Contributing to the storm in my teacup – I work from home.Two years ago we moved to the armpit of the earth (Port Elizabeth). I tried getting involved locally and lasted 2 months. Since then, I have been working in several capacities for 6 different organizations, all remote. I have done research, been a tour guide, written a debate curriculum and dozens of long, boring documents.  I say yes to everything, typically have either too much or too little and rarely know what’s next.

Give me this instead, any day.

It always seems to work out but has brought out my worst. Without stability, security or a schedule, not only have I become even more chaotic, I’ve learned how to worry. Now, concern about what may or may not happen later has further crowded my bottomless mind.

Amid of all of this, I have landed on a project that could change my life and make a meaningful contribution to something important. But (a big but), it is self-directed and nobody will pay me for it until it is finished, if ever.

I also became a Mom.  On the one hand, children automatically make you present. You don’t have to be a guru to appreciate the moment with a baby. On the other, you lose most of your control and time.

3 hours spent making frog cupcakes for my nephew's birthday.

3 hours making frog cupcakes for my nephew’s bday.

My resolution since Khaya arrived is to become more deliberate in my behavior. Decide who I want to be and structure my time accordingly instead of waking up and riding the rodeo bull. Be calculated, proactive, disciplined and start saying no to things that don’t directly match my priorities. By the way – I don’t get to have 150 of them.

This week I sucked. I fell into a dozen old habits, achieved a million things yet nothing at all and spent my weekly yoga class running circles around the inside of my echoing head.

Do I have something on my face?

Do I have something on my face?

How does an 18 pound human who eats one food at a time manage to dirty 6 dishes, 2 pots and a food processor in one meal? Why can’t I bake wheat-free, sugar-free granola to help shed this stubborn baby weight while interviewing an emerging Kenyan entrepreneur without screwing them both up? What do I need to do to get the internet to work properly without 2 phone calls and a trip to the mall?  And where the f*#! did the week just go?!

Material provided:
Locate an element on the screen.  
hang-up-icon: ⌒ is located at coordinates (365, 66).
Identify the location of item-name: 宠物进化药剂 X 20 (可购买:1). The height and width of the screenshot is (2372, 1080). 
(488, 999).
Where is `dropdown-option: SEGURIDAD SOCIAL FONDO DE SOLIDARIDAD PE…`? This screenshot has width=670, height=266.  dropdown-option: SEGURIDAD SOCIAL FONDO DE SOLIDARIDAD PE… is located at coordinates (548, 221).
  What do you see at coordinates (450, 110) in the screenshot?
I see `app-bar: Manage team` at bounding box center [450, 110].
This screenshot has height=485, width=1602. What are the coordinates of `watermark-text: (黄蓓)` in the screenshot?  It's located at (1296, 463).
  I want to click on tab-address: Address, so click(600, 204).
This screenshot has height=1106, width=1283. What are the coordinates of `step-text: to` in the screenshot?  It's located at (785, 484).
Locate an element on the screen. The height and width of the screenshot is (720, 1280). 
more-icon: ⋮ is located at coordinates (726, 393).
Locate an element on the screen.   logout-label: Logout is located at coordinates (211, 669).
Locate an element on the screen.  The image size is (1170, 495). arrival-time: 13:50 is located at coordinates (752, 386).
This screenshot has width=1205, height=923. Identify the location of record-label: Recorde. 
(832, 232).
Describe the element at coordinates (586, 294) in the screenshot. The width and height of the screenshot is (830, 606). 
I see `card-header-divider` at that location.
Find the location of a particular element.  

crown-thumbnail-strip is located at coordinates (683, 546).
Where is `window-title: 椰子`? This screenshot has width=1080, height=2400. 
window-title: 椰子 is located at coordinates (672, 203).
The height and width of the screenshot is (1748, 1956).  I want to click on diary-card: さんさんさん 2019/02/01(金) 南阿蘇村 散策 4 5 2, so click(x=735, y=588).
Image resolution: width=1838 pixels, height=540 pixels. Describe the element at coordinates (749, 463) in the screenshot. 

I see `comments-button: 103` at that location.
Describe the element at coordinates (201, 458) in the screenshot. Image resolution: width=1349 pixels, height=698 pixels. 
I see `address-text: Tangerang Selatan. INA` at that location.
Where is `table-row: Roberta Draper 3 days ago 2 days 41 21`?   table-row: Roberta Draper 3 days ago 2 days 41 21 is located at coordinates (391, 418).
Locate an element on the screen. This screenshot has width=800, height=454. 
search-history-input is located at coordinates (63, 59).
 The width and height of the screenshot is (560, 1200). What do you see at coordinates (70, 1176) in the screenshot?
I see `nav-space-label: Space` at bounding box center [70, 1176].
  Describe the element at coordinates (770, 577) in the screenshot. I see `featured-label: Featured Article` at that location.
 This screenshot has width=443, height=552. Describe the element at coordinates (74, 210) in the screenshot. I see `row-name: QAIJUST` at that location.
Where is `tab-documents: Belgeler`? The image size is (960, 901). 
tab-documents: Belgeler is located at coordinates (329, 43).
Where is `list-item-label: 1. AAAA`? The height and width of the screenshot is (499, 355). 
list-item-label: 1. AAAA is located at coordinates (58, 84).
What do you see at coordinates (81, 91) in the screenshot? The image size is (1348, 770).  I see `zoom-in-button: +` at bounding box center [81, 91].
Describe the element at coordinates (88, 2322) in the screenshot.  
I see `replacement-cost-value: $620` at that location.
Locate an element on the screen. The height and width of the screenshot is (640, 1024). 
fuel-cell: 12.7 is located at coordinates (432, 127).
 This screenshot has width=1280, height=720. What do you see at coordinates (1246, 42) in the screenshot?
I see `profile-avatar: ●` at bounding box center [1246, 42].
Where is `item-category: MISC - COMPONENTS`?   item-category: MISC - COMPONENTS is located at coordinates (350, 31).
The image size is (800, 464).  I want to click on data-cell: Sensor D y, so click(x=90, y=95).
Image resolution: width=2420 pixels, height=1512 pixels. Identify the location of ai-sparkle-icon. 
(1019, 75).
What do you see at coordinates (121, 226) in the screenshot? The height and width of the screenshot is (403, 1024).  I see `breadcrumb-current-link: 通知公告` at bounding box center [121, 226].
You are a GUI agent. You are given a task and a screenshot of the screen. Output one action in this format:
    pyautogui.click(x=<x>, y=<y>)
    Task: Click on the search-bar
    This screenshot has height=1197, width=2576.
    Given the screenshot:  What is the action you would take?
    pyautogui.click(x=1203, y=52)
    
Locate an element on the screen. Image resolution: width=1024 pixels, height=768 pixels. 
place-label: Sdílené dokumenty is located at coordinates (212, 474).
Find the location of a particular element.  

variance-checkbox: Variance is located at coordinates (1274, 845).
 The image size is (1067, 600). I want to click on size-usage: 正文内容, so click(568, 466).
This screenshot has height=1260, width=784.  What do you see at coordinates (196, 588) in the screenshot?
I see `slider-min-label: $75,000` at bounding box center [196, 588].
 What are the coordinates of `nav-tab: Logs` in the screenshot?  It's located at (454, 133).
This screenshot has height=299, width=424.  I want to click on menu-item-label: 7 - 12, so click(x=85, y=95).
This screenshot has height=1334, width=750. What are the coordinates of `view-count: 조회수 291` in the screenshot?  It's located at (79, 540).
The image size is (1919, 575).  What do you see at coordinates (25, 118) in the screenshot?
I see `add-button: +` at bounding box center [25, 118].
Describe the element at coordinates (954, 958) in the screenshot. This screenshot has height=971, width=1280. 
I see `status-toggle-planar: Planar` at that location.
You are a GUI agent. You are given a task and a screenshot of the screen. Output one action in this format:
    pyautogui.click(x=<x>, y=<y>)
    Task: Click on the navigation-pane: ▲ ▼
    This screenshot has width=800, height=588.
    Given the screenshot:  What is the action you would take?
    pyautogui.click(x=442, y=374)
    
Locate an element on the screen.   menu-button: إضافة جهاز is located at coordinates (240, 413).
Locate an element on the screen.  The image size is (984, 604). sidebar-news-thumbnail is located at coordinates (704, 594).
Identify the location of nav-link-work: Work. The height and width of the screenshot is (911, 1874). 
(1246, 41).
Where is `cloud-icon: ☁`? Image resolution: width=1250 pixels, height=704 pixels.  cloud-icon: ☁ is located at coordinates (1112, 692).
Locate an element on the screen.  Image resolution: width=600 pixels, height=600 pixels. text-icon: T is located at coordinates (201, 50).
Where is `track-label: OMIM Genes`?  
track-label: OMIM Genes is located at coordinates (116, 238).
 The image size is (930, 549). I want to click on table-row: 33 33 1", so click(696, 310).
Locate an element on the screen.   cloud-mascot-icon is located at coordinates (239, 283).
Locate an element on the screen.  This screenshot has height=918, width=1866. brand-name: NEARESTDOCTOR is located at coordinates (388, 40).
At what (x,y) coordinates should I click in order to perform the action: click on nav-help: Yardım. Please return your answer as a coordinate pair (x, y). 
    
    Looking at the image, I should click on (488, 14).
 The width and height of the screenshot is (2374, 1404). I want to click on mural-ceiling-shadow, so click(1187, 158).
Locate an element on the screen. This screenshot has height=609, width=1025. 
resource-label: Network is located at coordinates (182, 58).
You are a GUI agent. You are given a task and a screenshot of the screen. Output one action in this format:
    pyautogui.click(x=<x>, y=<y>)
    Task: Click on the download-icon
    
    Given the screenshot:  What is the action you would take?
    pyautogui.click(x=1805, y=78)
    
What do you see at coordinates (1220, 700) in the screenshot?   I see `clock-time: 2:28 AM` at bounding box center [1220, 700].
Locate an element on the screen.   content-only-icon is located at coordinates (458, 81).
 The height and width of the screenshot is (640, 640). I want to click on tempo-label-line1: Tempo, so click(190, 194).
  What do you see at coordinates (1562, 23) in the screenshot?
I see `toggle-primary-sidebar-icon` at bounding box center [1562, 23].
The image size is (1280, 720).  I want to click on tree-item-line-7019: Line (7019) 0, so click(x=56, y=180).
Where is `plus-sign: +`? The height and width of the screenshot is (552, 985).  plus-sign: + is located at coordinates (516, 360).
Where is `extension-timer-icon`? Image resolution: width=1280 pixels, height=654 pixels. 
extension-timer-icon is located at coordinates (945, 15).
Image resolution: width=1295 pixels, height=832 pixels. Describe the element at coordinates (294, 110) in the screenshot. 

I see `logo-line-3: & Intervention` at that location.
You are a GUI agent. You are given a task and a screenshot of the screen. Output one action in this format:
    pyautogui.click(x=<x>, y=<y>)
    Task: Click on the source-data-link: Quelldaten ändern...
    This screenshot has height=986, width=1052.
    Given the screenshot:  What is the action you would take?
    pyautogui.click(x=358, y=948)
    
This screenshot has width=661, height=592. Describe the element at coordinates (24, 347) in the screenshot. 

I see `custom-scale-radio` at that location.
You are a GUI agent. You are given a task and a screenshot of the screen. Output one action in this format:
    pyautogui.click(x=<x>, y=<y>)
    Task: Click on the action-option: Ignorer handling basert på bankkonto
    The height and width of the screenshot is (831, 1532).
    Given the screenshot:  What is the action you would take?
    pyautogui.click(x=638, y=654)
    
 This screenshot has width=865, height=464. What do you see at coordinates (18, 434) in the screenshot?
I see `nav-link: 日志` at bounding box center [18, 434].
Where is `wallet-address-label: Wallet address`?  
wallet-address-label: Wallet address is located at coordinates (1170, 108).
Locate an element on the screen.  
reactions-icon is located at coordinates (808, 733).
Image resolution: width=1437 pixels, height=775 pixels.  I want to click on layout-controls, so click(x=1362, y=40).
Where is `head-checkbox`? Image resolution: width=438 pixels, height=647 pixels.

What this exercise asks:
1) Answer these about the working-from-home post:
(a) Which city did the writer move to two years ago?
(b) For how many different organizations has the writer worked remotely?
(c) How many hours went into making frog cupcakes?
2) Carry on the working-from-home post after its last line.
The entries come from a different source than the text.

List of answers:
1)
(a) Port Elizabeth
(b) 6
(c) 3 hours

2)
I made minimal progress on my big project, never set up on-line registration for this year’s SHLF run, forgot to call my friend back and didn’t bake my husband a cake for his birthday. Yet I checked Facebook every day and watched re-runs of The Newsroom. Oh and this blog is supposed to be about someone else. And I have mango on my shirt.

Do people change? Clearly I recognize the difference between importance and urgency, but how do I re-wire myself to actually apply it? I have read Strengths Finder and understand the value of building to your strengths rather than your weaknesses. But what if your weaknesses are prohibiting your strengths? Being the obstacle to achieving your own purpose is profoundly demoralizing. As is losing the same battle repeatedly.

"To the person that stole my running shoes I work at the gym, fucker, there is real sweat in those! Bad choice asshole!"

“To the person that stole my running shoes – I work at the gym, there is real sweat in those! Bad choice asshole!”

Last year my friend SaraJane decided to lose 30 pounds and wear a bikini. Growing up she was always lovable, but a little chubby and insecure. She has totally grown into herself and become a fantastically witty supermom to 2 kids and a Swedish husband. She started a blog and chronicled her transformation from running only when chased to running on a treadmill every morning. She got frustrated, hated her body, stumbled many times and felt jealous of skinny girls with fancy lives. It was marvelous. Mostly because it was raw, gave a voice to the struggles we all have and showed what an ordinary person must go through to change.  She lost the weight but still won’t wear a bikini. But, she went from eating candy by the bag to becoming a personal trainer so that chubby women feel they belong at the gym. I call that a far bigger win.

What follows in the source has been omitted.